- [Extracted entries]:
==*==

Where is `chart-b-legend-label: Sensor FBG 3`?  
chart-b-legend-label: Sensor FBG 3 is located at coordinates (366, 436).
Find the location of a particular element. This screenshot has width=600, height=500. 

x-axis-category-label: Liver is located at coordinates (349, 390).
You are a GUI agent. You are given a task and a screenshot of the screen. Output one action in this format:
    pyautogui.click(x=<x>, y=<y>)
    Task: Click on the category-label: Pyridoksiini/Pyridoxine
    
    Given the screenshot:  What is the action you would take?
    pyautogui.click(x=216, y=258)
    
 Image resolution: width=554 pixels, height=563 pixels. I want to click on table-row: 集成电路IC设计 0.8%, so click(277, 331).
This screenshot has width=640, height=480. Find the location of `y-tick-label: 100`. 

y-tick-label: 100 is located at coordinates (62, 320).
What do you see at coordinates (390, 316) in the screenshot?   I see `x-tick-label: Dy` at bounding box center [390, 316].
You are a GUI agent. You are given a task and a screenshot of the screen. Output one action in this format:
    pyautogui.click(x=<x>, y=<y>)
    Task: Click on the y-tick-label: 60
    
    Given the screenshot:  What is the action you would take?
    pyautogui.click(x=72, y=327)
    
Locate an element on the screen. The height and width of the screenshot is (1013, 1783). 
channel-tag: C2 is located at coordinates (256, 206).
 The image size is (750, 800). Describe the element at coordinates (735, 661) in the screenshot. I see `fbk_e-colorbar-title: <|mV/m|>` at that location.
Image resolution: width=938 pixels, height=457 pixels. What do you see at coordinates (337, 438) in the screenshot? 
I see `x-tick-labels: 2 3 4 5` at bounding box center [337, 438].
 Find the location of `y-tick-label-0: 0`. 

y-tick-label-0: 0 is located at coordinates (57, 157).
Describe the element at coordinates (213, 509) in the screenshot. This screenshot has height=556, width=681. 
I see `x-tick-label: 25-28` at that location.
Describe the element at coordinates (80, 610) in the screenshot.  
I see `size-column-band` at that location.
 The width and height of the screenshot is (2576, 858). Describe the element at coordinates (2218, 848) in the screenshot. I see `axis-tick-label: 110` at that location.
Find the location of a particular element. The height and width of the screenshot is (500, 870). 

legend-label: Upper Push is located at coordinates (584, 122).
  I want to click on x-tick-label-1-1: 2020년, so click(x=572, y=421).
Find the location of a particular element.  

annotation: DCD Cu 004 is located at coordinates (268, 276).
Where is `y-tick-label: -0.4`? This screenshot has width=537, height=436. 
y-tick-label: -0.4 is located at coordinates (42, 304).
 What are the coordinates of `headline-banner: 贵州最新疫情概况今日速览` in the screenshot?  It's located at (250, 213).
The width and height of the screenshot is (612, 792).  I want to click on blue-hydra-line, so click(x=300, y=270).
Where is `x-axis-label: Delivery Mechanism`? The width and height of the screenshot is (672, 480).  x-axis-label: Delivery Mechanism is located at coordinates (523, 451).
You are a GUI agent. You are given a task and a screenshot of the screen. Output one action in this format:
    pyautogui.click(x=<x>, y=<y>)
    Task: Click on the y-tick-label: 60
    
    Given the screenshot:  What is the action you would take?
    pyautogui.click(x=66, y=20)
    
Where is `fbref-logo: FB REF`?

==*==

- [What you need to do]: Give the listing from its first line through the line containing "x-axis-category-label: Liver is" as a Markdown table with the columns Row and Listing line, numbering each row and leaving out blank lines.

- [Your solution]:
| Row | Listing line |
|---|---|
| 1 | Where is `chart-b-legend-label: Sensor FBG 3`?   |
| 2 | chart-b-legend-label: Sensor FBG 3 is located at coordinates (366, 436). |
| 3 | Find the location of a particular element. This screenshot has width=600, height=500.  |
| 4 | x-axis-category-label: Liver is located at coordinates (349, 390). |